Then came the dozen or so examples of SRF’s egregious behavior toward individuals, including Master’s family in India. Then SRF’s lies about their actions, justifying everything by saying, “Master told us to do it this way.” Swamiji was at the heart of SRF when many of those decisions were made, and he knew that wasn’t true.

Swamiji had made up his mind. We printed thousands of copies and distributed them everywhere we thought SRF members would see them.


In the last week of September, Swamiji sent three letters to the Ananda mailing list worldwide: The Bertolucci Case: Its Meaning.

In the first letter, Swamiji asked the simple question, “Is Master displeased?” Inwardly, he said, he felt Master’s reassurance, “But that might be purely subjective.” So he considered the question also in terms of objective reason. Who is opposing us? What qualifies them to judge? What are their tactics? Anne-Marie had three lawyers and two paralegals on her case. She herself had no money. Who but SRF would be motivated to mount such an attack on Ananda?

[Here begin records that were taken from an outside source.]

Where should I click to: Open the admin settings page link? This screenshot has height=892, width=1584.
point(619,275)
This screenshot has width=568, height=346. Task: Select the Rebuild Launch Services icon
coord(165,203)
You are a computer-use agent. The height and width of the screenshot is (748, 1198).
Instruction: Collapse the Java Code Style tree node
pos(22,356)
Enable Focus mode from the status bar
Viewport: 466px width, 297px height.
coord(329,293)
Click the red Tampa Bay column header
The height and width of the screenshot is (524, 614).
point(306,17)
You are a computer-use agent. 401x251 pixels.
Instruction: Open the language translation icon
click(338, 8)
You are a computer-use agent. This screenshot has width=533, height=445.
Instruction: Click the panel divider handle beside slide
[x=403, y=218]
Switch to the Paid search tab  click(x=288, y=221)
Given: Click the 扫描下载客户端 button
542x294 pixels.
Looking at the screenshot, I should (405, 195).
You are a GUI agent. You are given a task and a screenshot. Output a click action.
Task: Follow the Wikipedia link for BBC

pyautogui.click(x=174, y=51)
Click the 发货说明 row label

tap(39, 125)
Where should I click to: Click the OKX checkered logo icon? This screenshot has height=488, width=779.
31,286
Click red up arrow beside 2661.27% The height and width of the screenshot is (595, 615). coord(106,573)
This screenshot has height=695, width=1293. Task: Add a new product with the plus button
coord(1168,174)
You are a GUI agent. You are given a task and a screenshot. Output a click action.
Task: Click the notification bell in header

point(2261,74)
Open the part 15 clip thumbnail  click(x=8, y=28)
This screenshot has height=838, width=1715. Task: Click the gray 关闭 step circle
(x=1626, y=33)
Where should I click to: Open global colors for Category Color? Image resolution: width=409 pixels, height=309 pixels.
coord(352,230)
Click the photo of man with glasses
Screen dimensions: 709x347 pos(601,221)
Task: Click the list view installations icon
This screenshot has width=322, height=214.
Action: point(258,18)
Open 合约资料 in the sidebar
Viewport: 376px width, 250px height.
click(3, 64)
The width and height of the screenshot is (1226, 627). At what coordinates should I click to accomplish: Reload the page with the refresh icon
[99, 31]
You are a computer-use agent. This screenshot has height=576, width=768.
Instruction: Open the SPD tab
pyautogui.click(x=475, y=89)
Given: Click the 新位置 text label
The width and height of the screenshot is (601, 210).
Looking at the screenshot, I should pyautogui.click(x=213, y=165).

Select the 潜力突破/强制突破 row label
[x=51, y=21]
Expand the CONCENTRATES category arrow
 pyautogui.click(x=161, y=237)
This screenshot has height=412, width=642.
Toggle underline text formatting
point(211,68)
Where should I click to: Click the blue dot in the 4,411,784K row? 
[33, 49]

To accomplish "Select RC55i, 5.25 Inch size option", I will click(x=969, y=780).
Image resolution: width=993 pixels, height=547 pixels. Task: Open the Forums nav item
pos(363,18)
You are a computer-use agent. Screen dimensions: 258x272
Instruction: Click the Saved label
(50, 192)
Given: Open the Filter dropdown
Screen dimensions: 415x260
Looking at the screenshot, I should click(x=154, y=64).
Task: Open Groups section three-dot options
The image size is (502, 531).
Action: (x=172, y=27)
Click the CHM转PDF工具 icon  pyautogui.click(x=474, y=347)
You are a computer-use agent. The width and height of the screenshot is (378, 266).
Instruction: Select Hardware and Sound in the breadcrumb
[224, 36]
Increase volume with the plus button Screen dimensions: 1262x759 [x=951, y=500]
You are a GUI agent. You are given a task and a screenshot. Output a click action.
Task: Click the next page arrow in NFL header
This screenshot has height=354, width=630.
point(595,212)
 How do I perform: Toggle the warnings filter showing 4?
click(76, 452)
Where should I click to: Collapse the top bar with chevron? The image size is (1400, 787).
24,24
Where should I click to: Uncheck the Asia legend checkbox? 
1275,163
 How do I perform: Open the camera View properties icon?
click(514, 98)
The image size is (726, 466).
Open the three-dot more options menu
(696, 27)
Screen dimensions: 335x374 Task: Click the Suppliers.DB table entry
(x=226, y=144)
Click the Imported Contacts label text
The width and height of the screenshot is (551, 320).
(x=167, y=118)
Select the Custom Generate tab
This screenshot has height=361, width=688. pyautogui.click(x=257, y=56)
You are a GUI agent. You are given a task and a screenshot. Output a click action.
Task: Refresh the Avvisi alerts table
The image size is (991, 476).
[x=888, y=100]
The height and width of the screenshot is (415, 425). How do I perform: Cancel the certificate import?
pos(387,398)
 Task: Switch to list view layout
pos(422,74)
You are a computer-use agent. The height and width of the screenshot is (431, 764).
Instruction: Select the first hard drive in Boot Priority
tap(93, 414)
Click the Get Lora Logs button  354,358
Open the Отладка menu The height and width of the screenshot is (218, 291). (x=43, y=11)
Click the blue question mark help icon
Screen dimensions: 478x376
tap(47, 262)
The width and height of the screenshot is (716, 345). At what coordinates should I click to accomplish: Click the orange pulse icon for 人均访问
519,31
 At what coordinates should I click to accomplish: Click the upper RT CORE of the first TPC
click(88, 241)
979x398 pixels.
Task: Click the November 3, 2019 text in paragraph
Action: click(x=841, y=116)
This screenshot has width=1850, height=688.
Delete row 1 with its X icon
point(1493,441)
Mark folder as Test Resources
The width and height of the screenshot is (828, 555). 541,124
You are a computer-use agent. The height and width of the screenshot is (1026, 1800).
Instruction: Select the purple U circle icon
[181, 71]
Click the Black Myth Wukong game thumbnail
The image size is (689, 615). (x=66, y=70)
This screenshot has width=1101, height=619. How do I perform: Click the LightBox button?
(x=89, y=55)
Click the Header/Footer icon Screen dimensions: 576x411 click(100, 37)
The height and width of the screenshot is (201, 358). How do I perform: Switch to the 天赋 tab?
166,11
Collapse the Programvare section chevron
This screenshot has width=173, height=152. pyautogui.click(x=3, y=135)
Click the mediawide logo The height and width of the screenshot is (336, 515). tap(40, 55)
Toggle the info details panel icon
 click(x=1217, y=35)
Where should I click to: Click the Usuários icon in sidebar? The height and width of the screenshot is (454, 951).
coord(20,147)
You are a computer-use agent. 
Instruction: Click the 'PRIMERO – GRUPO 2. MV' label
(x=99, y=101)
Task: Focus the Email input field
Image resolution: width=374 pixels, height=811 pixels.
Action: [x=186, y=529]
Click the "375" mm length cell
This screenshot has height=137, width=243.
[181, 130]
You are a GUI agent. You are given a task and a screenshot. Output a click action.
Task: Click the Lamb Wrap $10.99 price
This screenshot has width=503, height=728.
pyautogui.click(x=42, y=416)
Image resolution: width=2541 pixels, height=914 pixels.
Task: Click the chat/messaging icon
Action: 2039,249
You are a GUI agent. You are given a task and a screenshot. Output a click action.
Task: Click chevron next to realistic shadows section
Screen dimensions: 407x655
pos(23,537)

Speaking of Ananda, he said, By their fruits, ye shall know them. He described all the good Ananda was doing for the world, how many people had been helped, all the miracles needed for us to succeed at all.

After sharing his reasoning and intuitive process, he offered three conclusions:

“Master wants us to become stronger, not weaker, in our commitment to him. He wants us to become warriors for the light, and not merely to live in the self-image of many people here: that of sweet devotees.

“Master must want us to be stronger in our self-existence, apart from SRF. We must more clearly define in our own minds that Master’s work is not the organization he founded, but the message he brought to the West.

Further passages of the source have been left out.